[Records for locating words and elements]
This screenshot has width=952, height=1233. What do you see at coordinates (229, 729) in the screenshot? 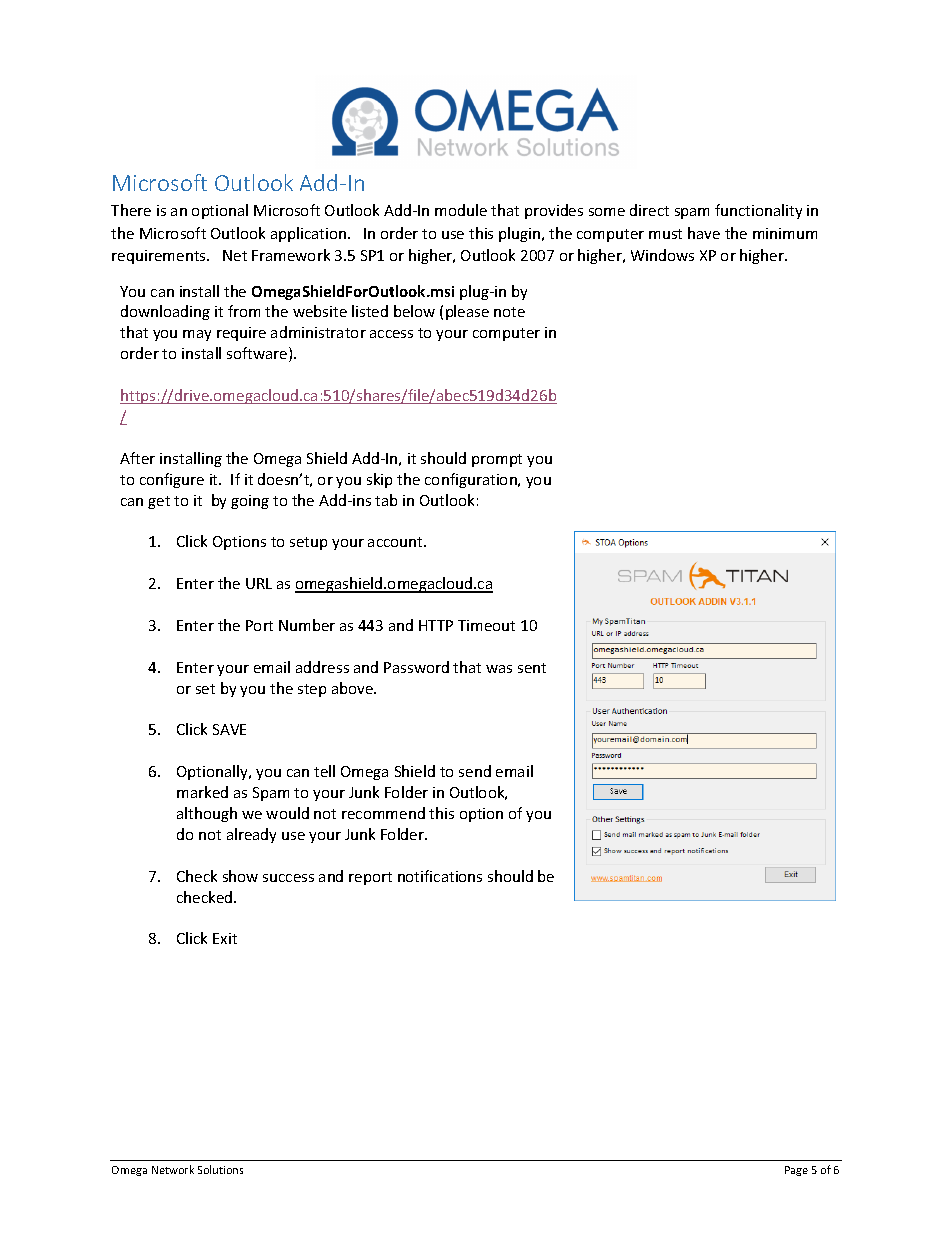
I see `SAVE` at bounding box center [229, 729].
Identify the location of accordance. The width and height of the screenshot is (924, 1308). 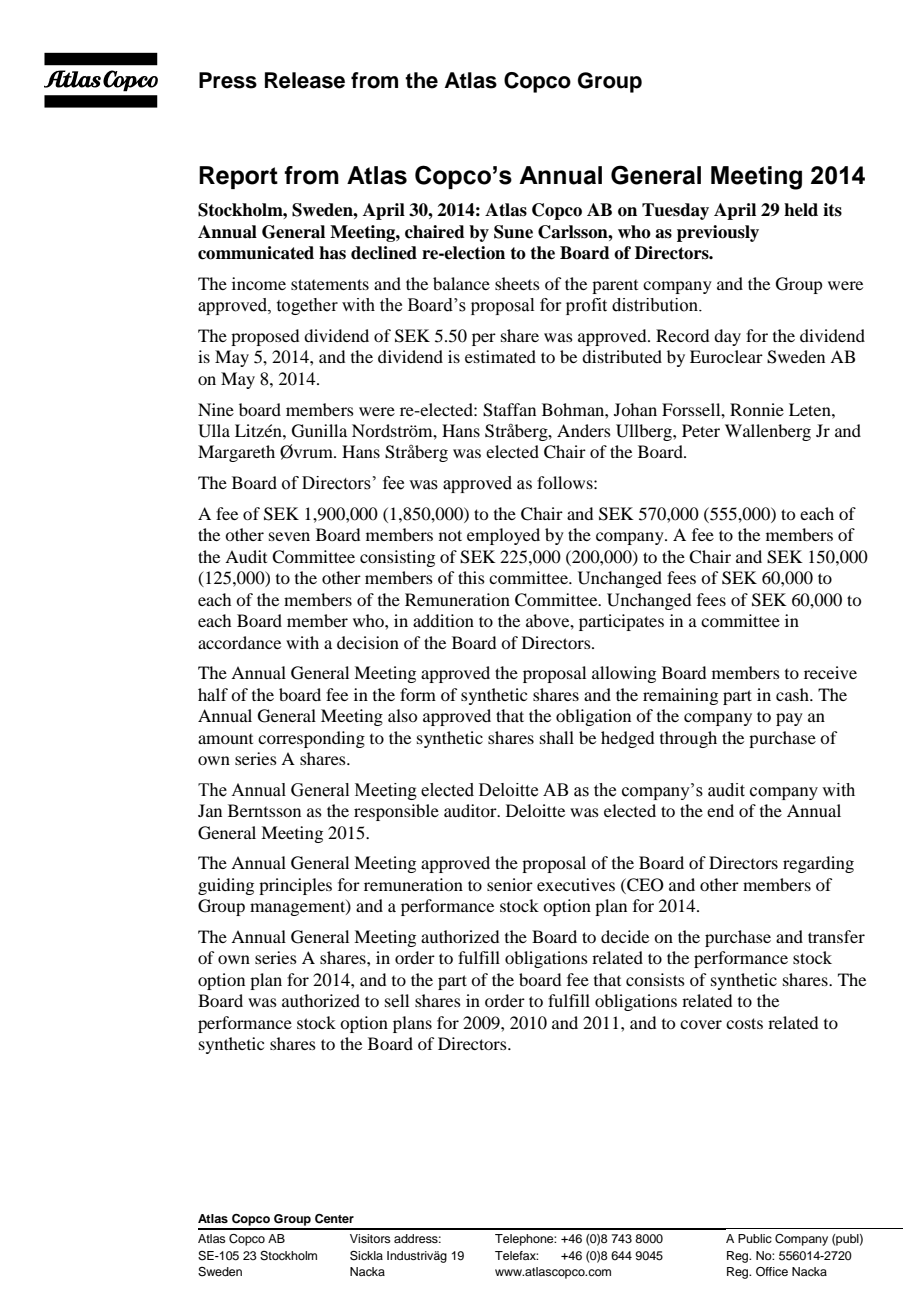
(239, 642).
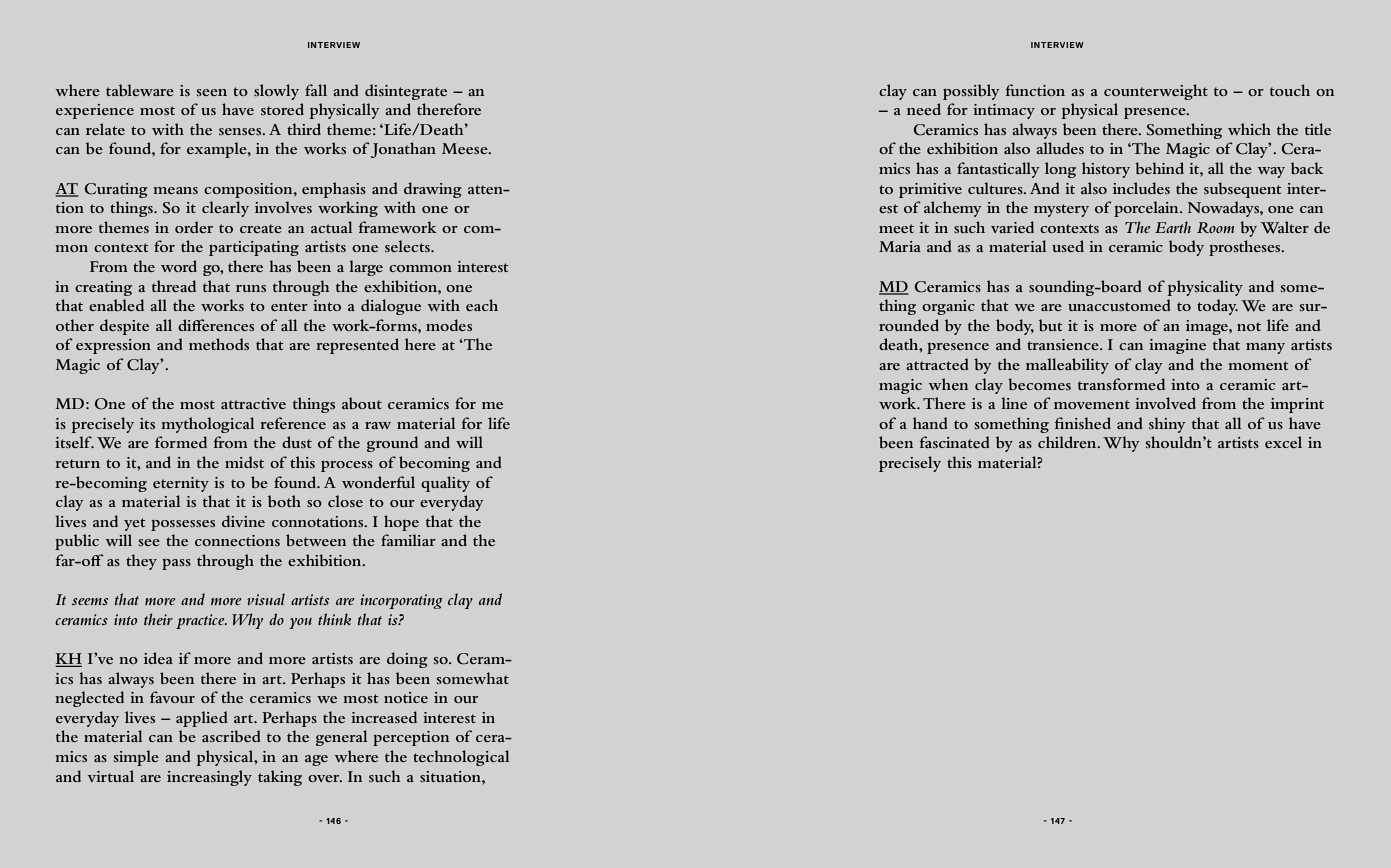 The image size is (1391, 868). I want to click on notice, so click(406, 697).
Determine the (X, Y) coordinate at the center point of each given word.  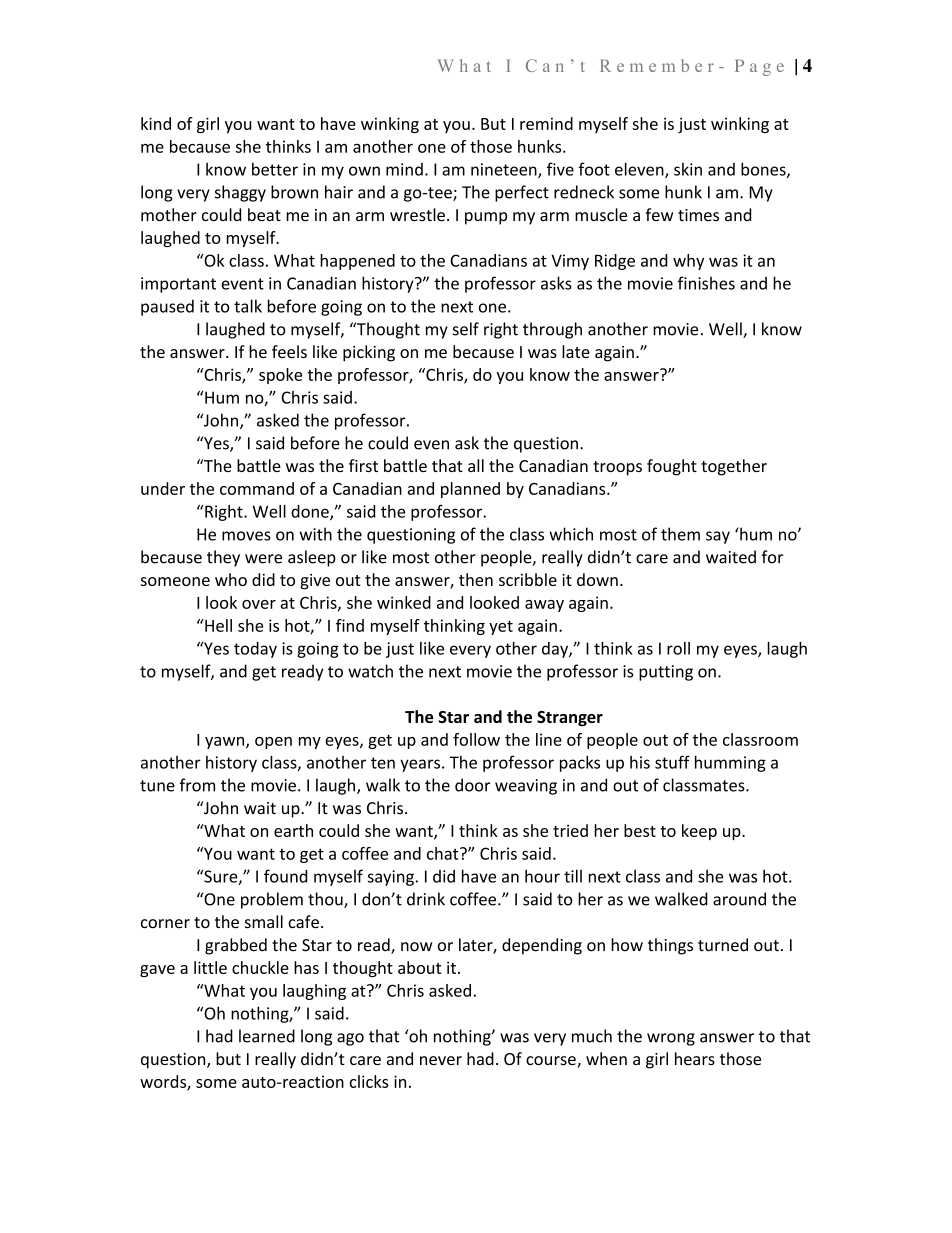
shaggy (240, 193)
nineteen (505, 170)
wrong (671, 1039)
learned (267, 1036)
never (441, 1060)
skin (688, 169)
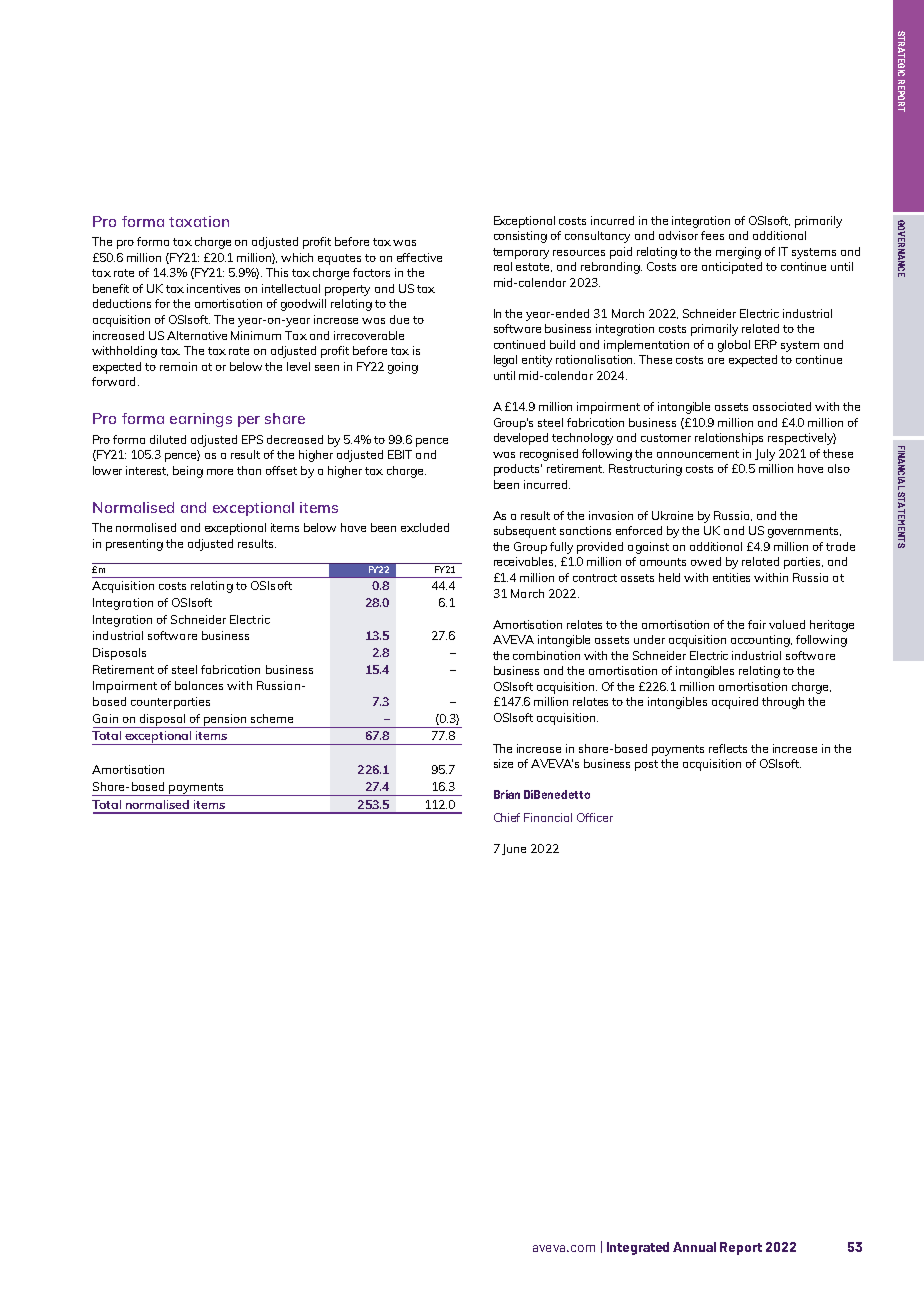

What the task requires: Convert every line of the records above into a JSON list of strings, one string per line, omitting blank lines. Leave the pictures out of the list.

Result:
[
  "This screenshot has width=952, height=1233. What do you see at coordinates (229, 729) in the screenshot? ",
  "I see `SAVE` at bounding box center [229, 729].",
  "Identify the location of accordance. The width and height of the screenshot is (924, 1308). ",
  "(239, 642).",
  " The image size is (1391, 868). I want to click on notice, so click(406, 697).",
  "Determine the (X, Y) coordinate at the center point of each given word.  ",
  "shaggy (240, 193)",
  "nineteen (505, 170)",
  "wrong (671, 1039)",
  "learned (267, 1036)",
  "never (441, 1060)",
  "skin (688, 169)"
]